Saved entries
━━━━━━━━━━━━━━━━
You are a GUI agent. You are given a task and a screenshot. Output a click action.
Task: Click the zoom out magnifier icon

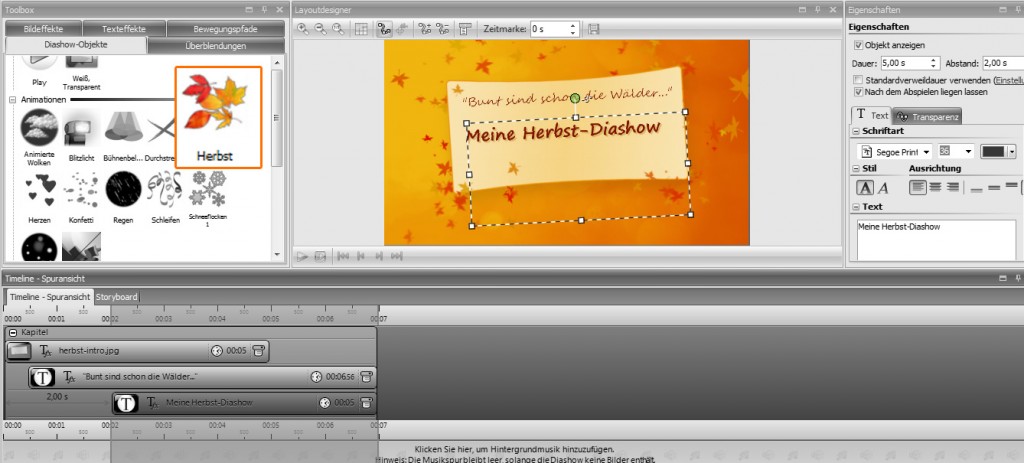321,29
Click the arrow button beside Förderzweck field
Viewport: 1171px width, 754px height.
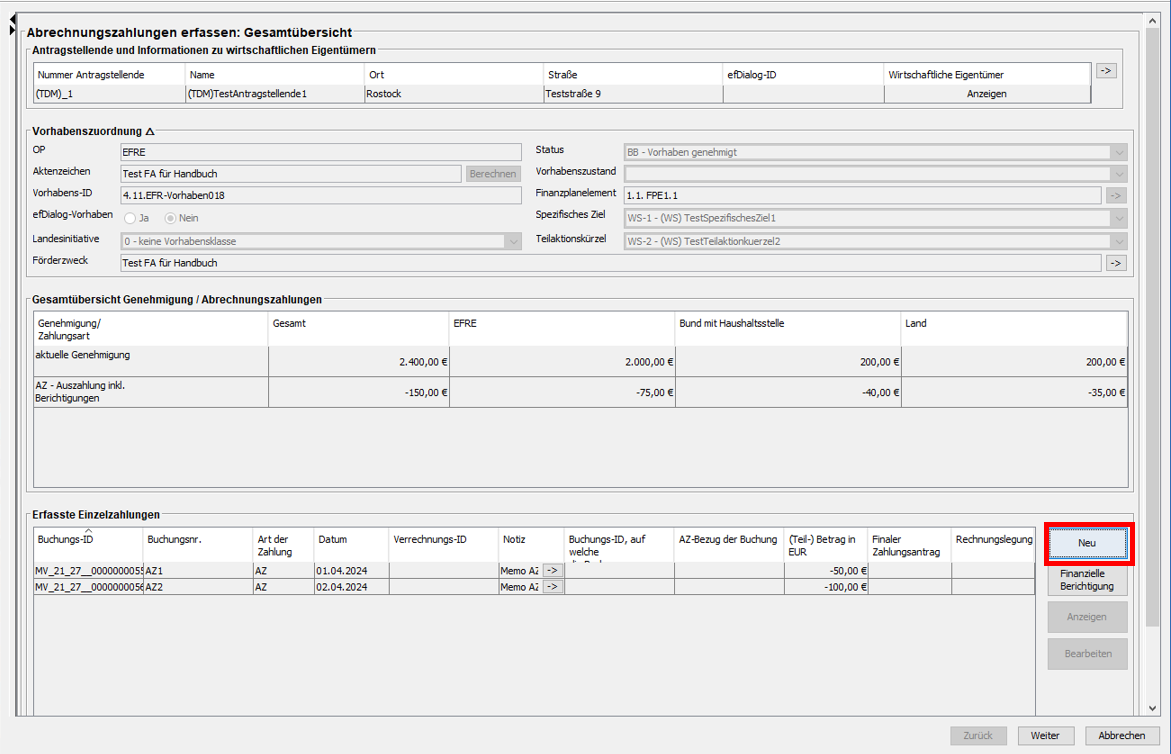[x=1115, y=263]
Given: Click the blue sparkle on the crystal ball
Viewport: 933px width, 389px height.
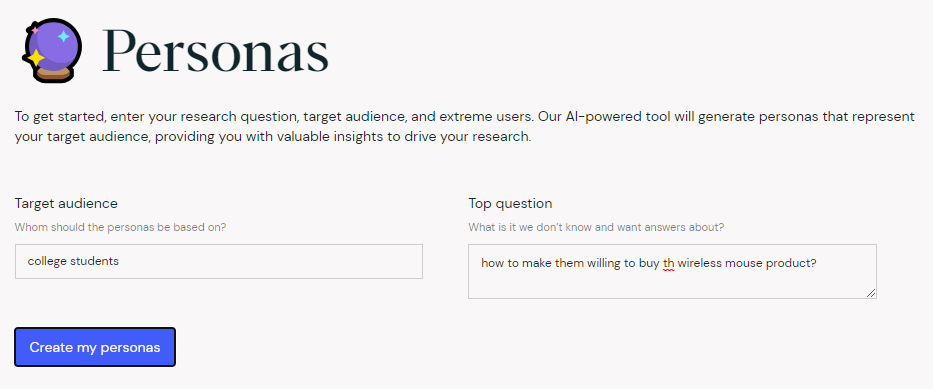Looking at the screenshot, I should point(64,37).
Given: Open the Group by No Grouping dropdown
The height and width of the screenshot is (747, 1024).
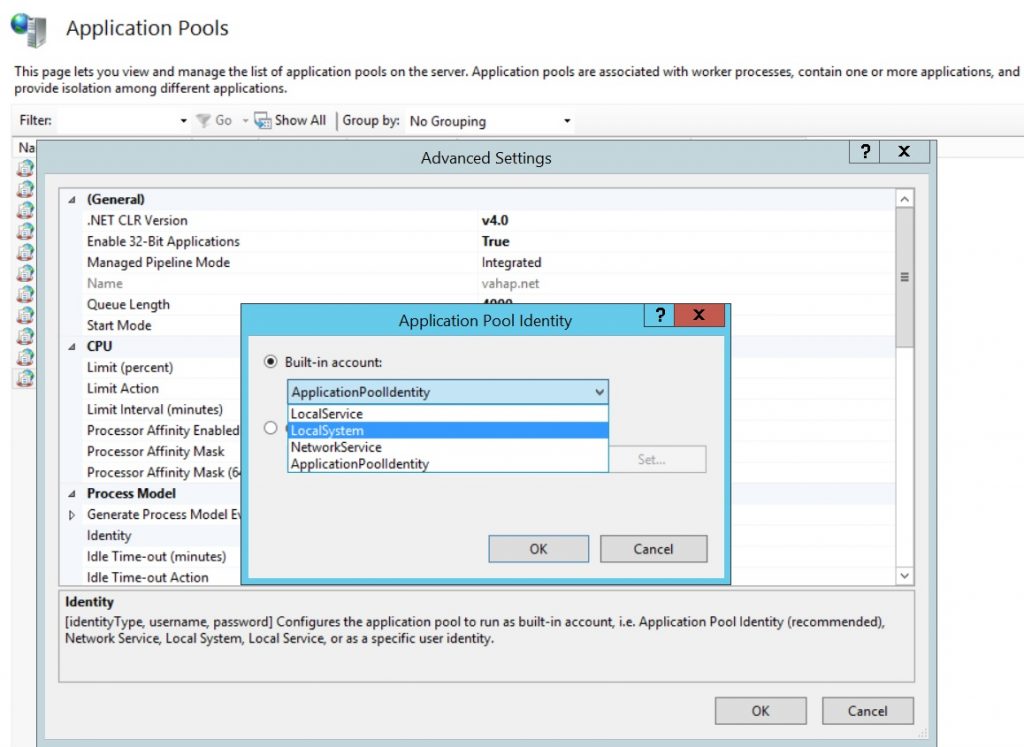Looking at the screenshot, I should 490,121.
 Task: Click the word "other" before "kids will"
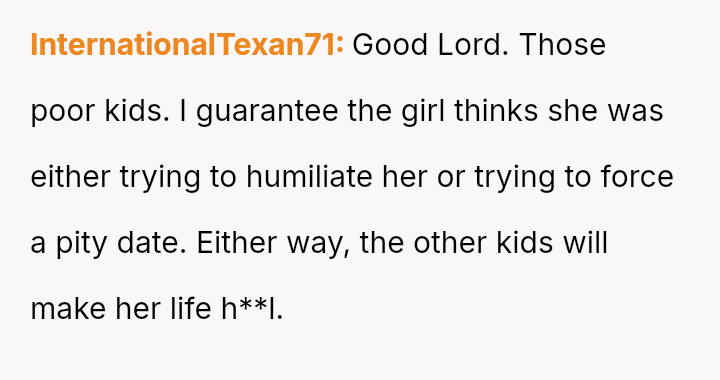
━━━━━━━━━━━━━━━━
THE TASK
Can you rewrite all of the material above with "Viewport" replaced by "Window", keeping everything else the same and omitting the pictures?

RESPONSE FOR THIS EXERCISE
You are a GUI agent. You are given a task and a screenshot. Output a click action.
Task: Click the zoom out magnifier icon

321,29
Click the arrow button beside Förderzweck field
Window: 1171px width, 754px height.
[x=1115, y=263]
Given: Click the blue sparkle on the crystal ball
Window: 933px width, 389px height.
Looking at the screenshot, I should point(64,37).
Given: Open the Group by No Grouping dropdown
The height and width of the screenshot is (747, 1024).
Looking at the screenshot, I should 490,121.
 Task: Click the word "other" before "kids will"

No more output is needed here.